Woo! What a hit! Denzel Ward! You got barbecue back there? And you didn't invite me? Hurt! My! Feelings!

April 22, 2018 – Johnson called Game 1 of the 2018 Eastern Conference First Round match-up between the Milwaukee Bucks and the Boston Celtics, where Khris Middleton hit a buzzer beating 3 to tie the game at 99 just minutes after Terry Rozier hit a 3 to put the Celtics up with 0.5 seconds left in the 4th quarter.Here’s Antetokounmpo… looking. Middletooonnnnnn. OHHHHHHHHHHHHHHHHH!!! HE HIT IT! OHHHAHHHHHHHHHHHGHHH!! Khris Middleton! What a shot!
December 8, 2018 – Johnson called the 2018 Citi Hoops Classic match-up between the Seton Hall Pirates and the 9th ranked Kentucky Wildcats at Madison Square Garden, where Keldon Johnson took a pass from P. J. Washington and made a half-court shot at the buzzer to tie the game at 70. Johnson's call of the final seconds of regulation:

Here's P.J. Washington, he can run the baseline. Throws it, midcourt, Keldon Johnson! [buzzer sounds] OHH! HE BURIED IT! WOW! AND WE'RE – LEVEL AT 70! Whoo! Unbelieveable. And we're going to overtime… at the Garden!

September 18, 2021 – On the 50th anniversary of the "Game of the Century" between Oklahoma and Nebraska, Johnson was the play-by-play announcer when the two teams faced each other again. During the fourth quarter, Oklahoma DB D.J. Graham made a one-handed interception on fourth down, leading to a notable call by Johnson, who referenced a similar one-handed touchdown catch made by Odell Beckham Jr. in 2014:

Martinez, steps up, throws… OHH, WHAT AN INTERCEPTION! OH MY GOSH! D.J. Graham! Gimme that Odell!

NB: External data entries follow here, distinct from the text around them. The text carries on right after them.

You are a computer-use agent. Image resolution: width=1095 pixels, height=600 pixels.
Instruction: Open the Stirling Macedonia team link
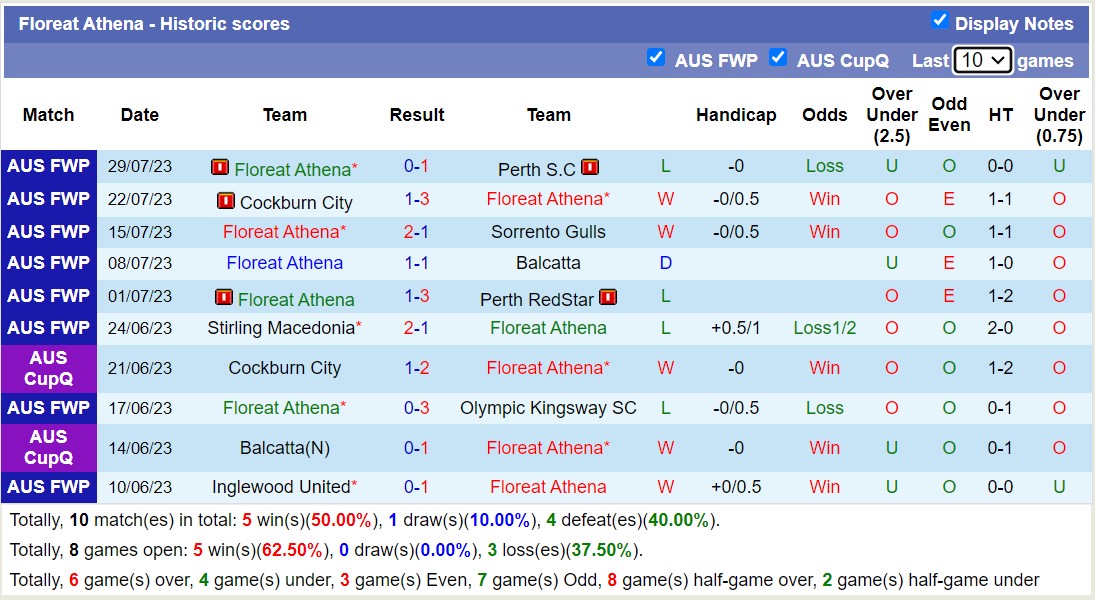(281, 328)
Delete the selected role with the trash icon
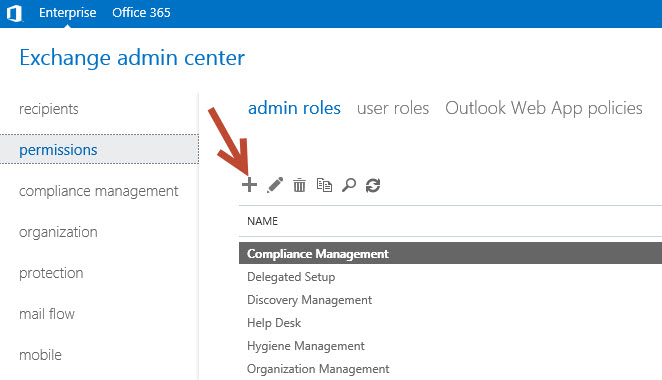Viewport: 662px width, 380px height. coord(299,185)
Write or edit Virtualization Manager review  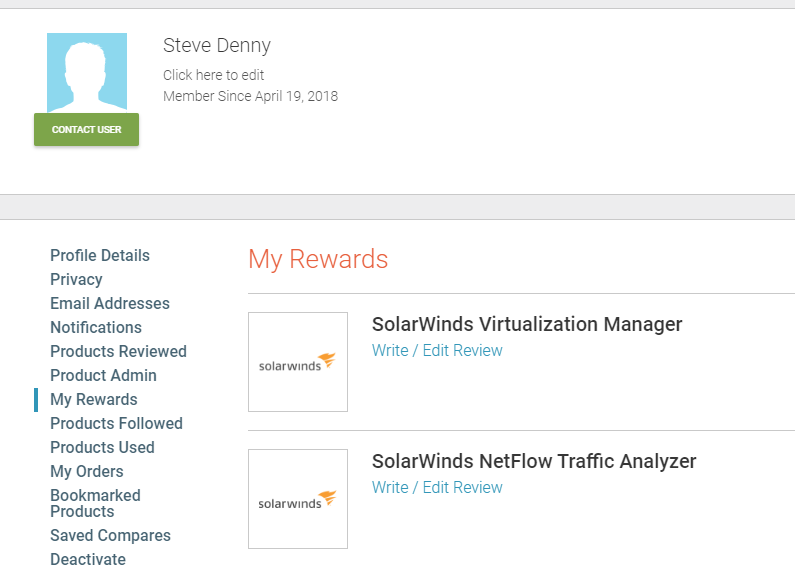[437, 351]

September 19, 2021 – After returning to NFL duties for Fox, Johnson called the Week 2 NFL matchup between the Vikings and Cardinals, which came down to the Vikings attempting a game-winning field goal at the end of regulation, behind 34–33. The kick from Greg Joseph sailed to the right of the goalposts, leaving Johnson flabbergasted:

Good snap, clean hold, for the winnnn...OHHHHH MY GOODNESS, HE MISSED IT! (pause) UNBELIEVABLE! And the Cardinals survive...34-33! You're watching the NFL, folks! On F-O-X!"

September 26, 2021 – Merely a week later in Week 3, Johnson was assigned again to a Cardinals game, this time against the Jaguars. Cardinal placekicker Matt Prater attempted a 68-yard field goal before halftime to top his previous league record 64-yarder in 2013, with the Jaguars readying Jamal Agnew for a possible return of a miss from the end zone. With Prater's kick trajectory short (by coincidence, Justin Tucker would hit a 66-yard winner in Detroit the same day, winning the game for Baltimore and earning the record), Agnew caught the ball 109 yards away in the Jaguars end zone, setting up Johnson for an enthusiastic call of his 'kick-six' runback:

So here we go, Matt Prater, ready to attempt a 68-yarder, for NFL history. Got it up...it's short! Agnew, brings it out of the end zone. Agnew...still running. AGNEW...DOWN THE SIDELINE! AGNEW! TOUCHDOWN, JACKSONVILLE! A hundred...and...nine...yards. INCREDIBLE! [pause] Oh my goodness, watch this! (cuts to replay with Aqib Talib's analysis of the play)

Johnson's call, which had him screaming at the top of his lungs, was well received by several fans and commentators.